Epilepsie : Le Cameroun enregistre une quarantaine de morts en 2023

Avec 4367 cas d’épilepsie enregistrés en 2023 pour 47 morts, le taux de létalité est inférieur à celui de 2022 où 14 358 cas ont été détectés pour 125 morts. Malgré cette baisse que rapporte le ministère de la Santé Publique, le personnel médical conseille de rester vigilants car cette maladie selon l’Oms, représente 0.5% decas d’épilepsie au cameroun la charge mondiale de morbidité.

A cause de la pénurie de Sabril, médicament antiépileptique utilisé pour la plupart du temps sur les enfants et en complément au traitement des antiépileptiques classiques, qui a duré plusieurs semaines au cours de la moitié de l’année 2023, le personnel médical craignait des crises à répétition pouvant entrainer cas d’épilepsie au cameroundes morts. « Mais en comparant les Bulletins épidémiologiques du Cameroun de 2022 et 2023, nous pouvons constater que cette maladie n’a pas entrainé les conséquences que nous craignions », confie Dr Joseph Tassé, médecin généraliste.

En effet, selon le ministère de la Santé publique (Minsanté), dans le Bulletin épidémiologique du Cameroun de 2023, le pays a enregistré 4367 cas d’épilepsie pour 47 morts contre 14358 cas pour 125 morts en 2022 avec un taux de létalité de 1% pour les deux années.  En 2023, la région du Littoral avec 28 décès enregistre le taux de létalité (8% ) le plus élevé au cas d’épilepsie au camerounCameroun, elle est suivie de l’Adamaoua qui avec 12 morts a un taux de létalité de 6%.

« Au cours des années 2022 et 2023, le taux de létalité de l’épilepsie est resté statique à 1%. Les neurologues au Cameroun affirment que sa prévalence varie entre 3 et 13%, soit l’une des plus élevée au monde. Beaucoup reste donc à faire pour continuer à faire reculer cette maladie », cas d’épilepsie au camerounconfie le Dr Joseph Tassé.
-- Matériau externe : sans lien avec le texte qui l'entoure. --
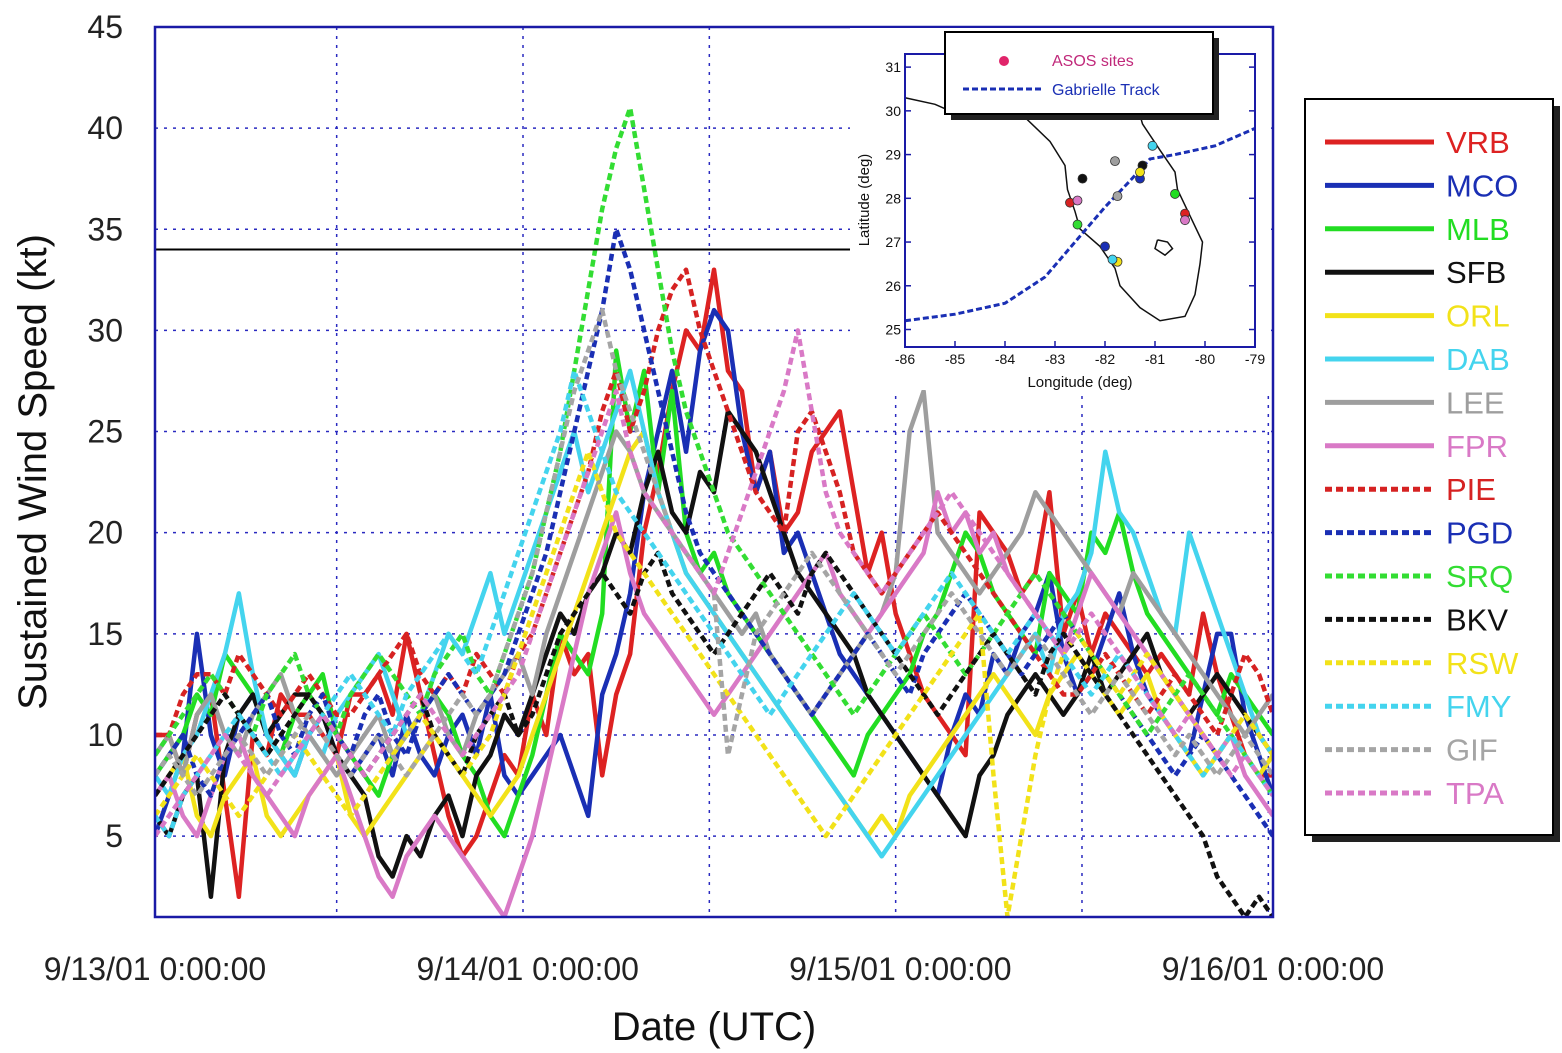  I want to click on legend-label: BKV, so click(1477, 620).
L’épilepsie qui chez l’enfant s’accompagne entre autres de troubles du comportement et des difficultés d’apprentissage scolaire, peut-être curable si le patient suit un traitement médical efficace qui va non seulement permettre de contrôler les crises mais aussi de les maîtriser, cas d’épilepsie au camerounexplique Dr Joel Beyala Amougou, médecin généraliste.

Il souligne que pour limiter les crises d’épilepsie et garantir une vie normale aux malades, le Minsanté devraient multiplier les campagnes de sensibilisation au cours desquelles, il communique sur les méthodes de prévention et de prise en charge des troubles neurologiques qui n’ont rien à voir avec le mystique. Ce médecin recommande aussi à l’Etat de faciliter l’accès aux services de promotion de la santé, de prévention et de prise charge à tous les malades atteints d’épilepsie, cas d’épilepsie au camerounsans oublier la disponibilité effective du traitement.

Mélanie Ambombo

Mots – clés :

Santé Publique

Epilepsie 

cas d’épilepsie au cameroun

Leave comment

Your email address will not be published. Required fields are marked with *.